Но она не отступила, не пискнула, не сжалась. Похоже, наоборот — привстала на цыпочки, вытянувшись, словно она — диковинный цветок, а он — солнышко.
"Угумс", — хмыкнул он мысленно. Сравнение было лестным. Ему бы хотелось видеть на месте этого тянущегося к нему личика совсем другое, но всему своё время.
Он взял её подбородок двумя пальцами, заглядывая в не мигающие глаза, даже не прищуренные от блеска его искусственного глаза.
— Одной храбрости мало, цветочек, — промурлыкал он одной из самых обольстительных своих интонаций, с удивлением отмечая, что перед ним далеко не девушка, а взрослая, состоявшаяся женщина, почему-то скрывшая это даже от самой себя. — Тебе придётся выбрать, цветочек, что именно ты сможешь заплатить мне и чем пожертвовать сама, просто потому, что это не совместимо с твоим желанием получить того, кого хочешь.
— Тех, — твёрдо уточнила она. — Выбирать из них двоих я не буду. Домьен — моя жизнь, но и своего ребёнка я им не оставлю. Его жизнь — я.
— Это немного усложняет задачу, — он так резко отпустил её подбородок и отошел, что Гвен едва не упала, оперевшись на полную ступню. — Но не делает её невозможной.
Он сказал это так буднично, мимоходом, забирая со стола злополучный стакан с дорогущим виски её покойного мужа, словно от этой его фразы не зависела её жизнь, и не только её. Но при этом она поняла, а главное — поверила, что это действительно не так невозможно, как ей казалось, если проблемой займется такой человек, как Хурт Вагнер.

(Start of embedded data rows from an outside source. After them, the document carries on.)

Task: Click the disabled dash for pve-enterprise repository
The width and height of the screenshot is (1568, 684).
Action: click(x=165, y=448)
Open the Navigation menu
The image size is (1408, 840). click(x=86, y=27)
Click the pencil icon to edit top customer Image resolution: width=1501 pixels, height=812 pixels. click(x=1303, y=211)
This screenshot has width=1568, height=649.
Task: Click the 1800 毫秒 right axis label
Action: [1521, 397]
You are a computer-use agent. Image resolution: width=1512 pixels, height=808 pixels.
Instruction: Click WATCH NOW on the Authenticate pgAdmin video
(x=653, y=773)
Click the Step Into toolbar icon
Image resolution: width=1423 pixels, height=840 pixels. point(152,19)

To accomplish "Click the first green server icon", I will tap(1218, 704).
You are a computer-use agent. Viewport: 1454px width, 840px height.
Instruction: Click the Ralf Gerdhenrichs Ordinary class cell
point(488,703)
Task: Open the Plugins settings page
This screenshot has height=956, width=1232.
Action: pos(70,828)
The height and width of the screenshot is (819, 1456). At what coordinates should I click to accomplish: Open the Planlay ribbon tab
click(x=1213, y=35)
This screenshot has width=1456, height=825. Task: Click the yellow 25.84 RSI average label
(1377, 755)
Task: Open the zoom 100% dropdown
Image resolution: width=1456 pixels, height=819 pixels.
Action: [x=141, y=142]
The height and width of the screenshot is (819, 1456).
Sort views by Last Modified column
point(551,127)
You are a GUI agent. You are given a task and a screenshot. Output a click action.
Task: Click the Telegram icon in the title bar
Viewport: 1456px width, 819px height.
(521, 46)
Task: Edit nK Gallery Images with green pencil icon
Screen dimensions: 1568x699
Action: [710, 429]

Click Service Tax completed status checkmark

Когда-то Пенелопа, единственный человек, который хотя бы успешно делал вид, что понимает её и сочувствует, сказала, что если уж и просить что-то у Всевышнего, то уж тогда — всё сразу. Так почему бы и нет? Почему, хотя бы в желаниях, не допустить мысли, что она сможет быть счастлива абсолютно, оставаясь в живых, и не беспокоясь ни об одном из своих любимых? Этот мужчина, конечно, мало напоминал святого, а уж, тем более, Всевышнего, но вот представить, что его возможности ненамного им уступают, она могла. Такой уверенности и властности она ещё не встречала. А ведь жила среди работорговцев.
Гвен даже забыла, насколько ей буквально только что было страшно — все ее страхи теперь крутились вокруг того, сможет ли незнакомец выполнить обещание и подарить ей долгожданный покой. Всё остальное стало словно ненастоящим. А если все вокруг — лишь декорации, то чего ей бояться?
Незнакомец же успел покинуть террасу, оставив на столе стакан с недопитым статусным алкоголем.
Для Хурта алкоголь был действительно чем-то большим, чем градусы в напитке. Он разбирался в качестве, выдержке, марках и сортах.
И при этом не пил. После операции на мозге, разделившей его жизнь на “до” и “после” — совсем.
Но это не мешало ему время от времени дегустировать хороший виски, понимая, что он всё ещё способен разбираться в его качестве, хоть и не получает удовольствия от употребления.